Collection of hand-turned wooden bowls

If you've found your way to this site, you probably have at least a rough idea of what woodturning is. But I'm surprised how often people — even folks who are into woodworking — don't really know the details. So let's break it down.

The Basic Idea

Woodturning is the craft of shaping wood while it spins on a lathe. Think of it like pottery on a wheel, but instead of clay, you're working with a solid piece of wood, and instead of your hands, you're using sharp steel tools to cut and shape the material.

The lathe spins the wood at anywhere from a few hundred to a few thousand RPM, depending on the size of the piece. A large bowl blank might spin at 600 RPM. A small pen blank might run at 2,500+. The turner holds a gouge, skew chisel, or other tool against a rest and carefully removes material until the desired shape emerges.

It's Subtractive, and That's What Makes It Exciting

Unlike carpentry, where you're assembling parts, turning is purely subtractive. You start with more wood than you need and cut away everything that isn't the finished piece. There's no undo button. If you cut too deep or catch the edge wrong, you either adapt the design or start over.

This is what gives turned pieces their character. Every decision is final, and the best turners learn to work with the wood's imperfections rather than against them. A void where a branch rotted away becomes a design feature. An off-center grain pattern becomes the focal point.

What Can You Make on a Lathe?

More than you'd think. The obvious ones are bowls, cups, vases, and platters. But turners also make furniture legs, staircase balusters, bottle stoppers, drawer pulls, tool handles, ornaments, and art pieces that push the boundaries of what wood can do.

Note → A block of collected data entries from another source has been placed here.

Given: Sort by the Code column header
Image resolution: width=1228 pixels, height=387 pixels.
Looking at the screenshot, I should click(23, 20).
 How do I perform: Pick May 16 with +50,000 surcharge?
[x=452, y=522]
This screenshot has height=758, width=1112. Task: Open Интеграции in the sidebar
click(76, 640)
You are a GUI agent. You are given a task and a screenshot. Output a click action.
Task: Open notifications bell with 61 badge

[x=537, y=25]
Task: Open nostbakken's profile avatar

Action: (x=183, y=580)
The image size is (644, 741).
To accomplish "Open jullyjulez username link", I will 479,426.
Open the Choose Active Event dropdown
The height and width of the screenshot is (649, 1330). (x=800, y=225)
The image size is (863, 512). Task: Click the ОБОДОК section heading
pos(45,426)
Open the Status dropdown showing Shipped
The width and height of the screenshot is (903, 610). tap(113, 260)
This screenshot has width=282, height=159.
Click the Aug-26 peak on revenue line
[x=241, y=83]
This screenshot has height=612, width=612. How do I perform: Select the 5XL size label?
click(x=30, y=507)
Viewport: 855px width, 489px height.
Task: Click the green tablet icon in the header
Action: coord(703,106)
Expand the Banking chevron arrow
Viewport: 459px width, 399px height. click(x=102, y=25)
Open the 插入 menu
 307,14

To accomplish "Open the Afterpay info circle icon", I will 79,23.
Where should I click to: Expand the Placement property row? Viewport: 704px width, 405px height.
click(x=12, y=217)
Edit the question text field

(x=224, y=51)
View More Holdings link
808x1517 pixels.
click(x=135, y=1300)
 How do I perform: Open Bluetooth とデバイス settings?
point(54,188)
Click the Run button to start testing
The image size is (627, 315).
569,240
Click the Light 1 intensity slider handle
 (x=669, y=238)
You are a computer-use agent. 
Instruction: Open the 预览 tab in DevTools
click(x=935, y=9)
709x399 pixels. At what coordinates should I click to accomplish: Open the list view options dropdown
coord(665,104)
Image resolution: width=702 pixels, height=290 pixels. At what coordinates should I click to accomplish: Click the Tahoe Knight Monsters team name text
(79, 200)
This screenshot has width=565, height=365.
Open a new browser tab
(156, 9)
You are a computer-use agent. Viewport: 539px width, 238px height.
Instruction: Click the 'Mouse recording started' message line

Personally, I love the range. In a single week I might rough-turn a big salad bowl from a fresh maple log, then switch to crafting a set of delicate pen blanks from stabilized burl. The variety keeps things interesting and keeps my skills sharp.

Why It Matters in a Machine-Made World

You can buy a bowl at any home goods store for $15. It'll work fine. So why does handturning matter?

Because there's a difference between something that was manufactured and something that was made. A hand-turned bowl carries the marks of its creation — the subtle tool marks, the way the grain was oriented by a human making decisions in real time, the finish applied by hand. It's an object with a story, and that story connects the person who uses it to the person who made it.

In a world full of identical, mass-produced objects, I think there's real value in owning something that's one of a kind. That's what keeps me walking into the shop every morning.